Both farming and non-agricultural businesses are expected to increase investment over the remainder of this year and into 2015, according to data from the CLA’s latest Rural Economy Index survey, which is produced in conjunction with rural surveyors Smiths Gore.

It offers great encouragement with its findings that investment is expected to rise in both the farming sector and non-farming businesses.

This is vital if the rural economy is to continue to grow and fully recover from some extremely difficult recent years.

Optimism amongst agricultural businesses is up six percent reaching a net balance of 42 percent, the highest since the survey started in 2012. This has resulted in more farming businesses expecting to invest further in their businesses – a net balance of 36 percent, up from six percent.

Non-agricultural rural businesses have also become more positive about business investments, with a net balance of 46 percent expecting higher investment in the next 12 months – again the highest level recorded by the REI.

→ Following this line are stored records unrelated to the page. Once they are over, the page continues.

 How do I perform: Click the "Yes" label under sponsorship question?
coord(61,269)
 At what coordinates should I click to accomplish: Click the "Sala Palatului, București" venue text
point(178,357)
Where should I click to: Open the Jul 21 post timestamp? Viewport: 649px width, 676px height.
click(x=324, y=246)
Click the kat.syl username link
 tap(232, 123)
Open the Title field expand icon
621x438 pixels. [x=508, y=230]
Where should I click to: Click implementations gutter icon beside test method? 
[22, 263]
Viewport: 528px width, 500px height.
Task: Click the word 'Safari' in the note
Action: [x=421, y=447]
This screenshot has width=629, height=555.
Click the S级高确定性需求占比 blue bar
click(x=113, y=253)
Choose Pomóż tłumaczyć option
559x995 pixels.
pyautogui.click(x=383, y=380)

Almost 40 percent of the non-agricultural rural businesses surveyed reported higher sales over the past six months and 58 percent expect sales growth next year, which is fantastic news.

The knock-on is that employment in the countryside is set to rise, with farming businesses expecting to take on more staff in the next 12 months – echoed by the responses from non-agricultural businesses.

However, the general election next year will have a major bearing on whether confidence remains high and how fast the rural economy can be driven forward.

The CLA will be lobbying for a government that can deliver a proactive approach to the countryside and one that recognises the importance of rural-based businesses and their potential for creating jobs and prosperity.

We need Norfolk’s rural communities and businesses to be protected from the increase in extreme weather events – the tidal surge and subsequent floods of December 2013 remain a painful memory. We need continued investment to maintain flood defences as well as an understanding of the importance of dredging our rivers.

And if rural businesses are to compete with their urban counterparts, the next government needs to create a universal service obligation of at least 10Mbps so they don’t just have access to broadband, they receive good quality broadband.